Search code examples
sqlsql-serverquery-performance

SQL Server inefficient query (server full load)


We are currently scraping structured data from a variety of different sources. Before ingesting new data into our table, we check to see if the data_id exists already.

IF NOT EXISTS (SELECT TOP 1 * FROM TABLE_NAME WHERE DATA_ID=@P0)

We have no indexes; however, we have a PK set for our id column which seems unnecessary, should we remove this to improve insert speed?

Our server is currently at full load checking through 3 million or so worth of data to make sure we are not inserting duplicate data. We have tried upgrading our SQL Server for higher DTU but that doesn't seem to help at all.

When we have multiple jobs running at the same time checking for unique data or SQL Server comes to a crawl and insert speed takes forever.

Should we get rid of this unique data check and create new tables for every scraping job, then use a SQL Query to compare the differences, such as new data or data that was removed?

Query used for conditional insertion:

String sql = "IF NOT EXISTS (SELECT TOP 1 * FROM A_PROV_CVV_LDG_1 WHERE DATA_ID=?) " +
            "INSERT INTO A_PROV_CVV_LDG_1 (DATA_ID, SourceID, BASE_ID, BIN, BANK, CARD_TYPE, CARD_CLASS," +
            " CARD_LEVEL, CARD_EXP, COUNTRY, STATE, CITY, ZIP, DOB, SSN, EMAIL, PHONE, GENDER, ADDR_LINE_1, ADDR_LINE_2," +
            " FIRST_NAME, LAST_NAME, DateAddedToMarket, PRICE) " +
            "VALUES (?,?,?,?,?,?,?,?,?,?,?,?,?,?,?,?,?,?,?,?,?,?,?,?)";

This is the entire table definition, no indexes only PK is 'id' which seems unnecessary.

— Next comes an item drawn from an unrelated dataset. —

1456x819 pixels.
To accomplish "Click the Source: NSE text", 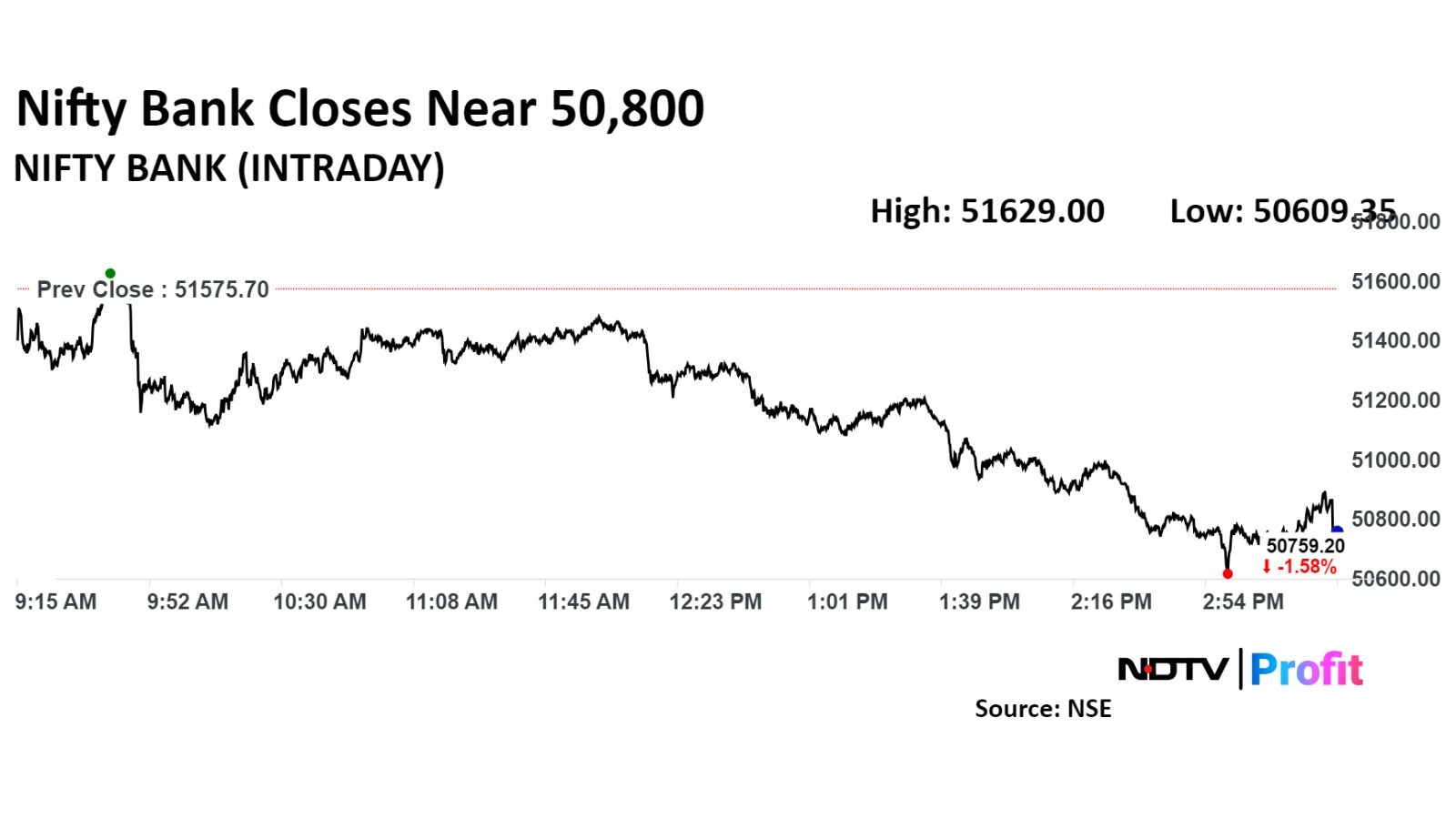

+-------------------+--------------+-----------+ | (PK)id | int | Unchecked | | DATA_ID | int | Checked | | SourceID | int | Checked | | BASE_ID | varchar(255) | Checked | | BIN | varchar(255) | Checked | | BANK | varchar(255) | Checked | | CARD_TYPE | varchar(255) | Checked | | CARD_CLASS | varchar(255) | Checked | | CARD_LEVEL | varchar(255) | Checked | | CARD_EXP | varchar(255) | Checked | | COUNTRY | varchar(255) | Checked | | STATE | varchar(255) | Checked | | CITY | varchar(255) | Checked | | ZIP | varchar(255) | Checked | | DOB | varchar(255) | Checked | | SSN | varchar(255) | Checked | | EMAIL | varchar(255) | Checked | | PHONE | varchar(255) | Checked | | GENDER | varchar(255) | Checked | | ADDR_LINE_1 | varchar(255) | Checked | | ADDR_LINE_2 | varchar(255) | Checked | | FIRST_NAME | varchar(255) | Checked | | LAST_NAME | varchar(255) | Checked | | PRICE | varchar(255) | Checked | | DateAddedToMarket | varchar(255) | Checked | | DateAdded | datetime | Unchecked | +-------------------+--------------+-----------+


Solution

  • You absolutely need a unique index on DATA_ID for your query--indeed for any deduplication attempt on DATA_ID---to work efficiently. Without it every attempted insert does a full table scan.

    Yes, indexes slow down insertion a little bit. But an index on an integer column isn't very expensive. Certainly not compared to the mess you're in now with a table scan for every insertion. Create that index.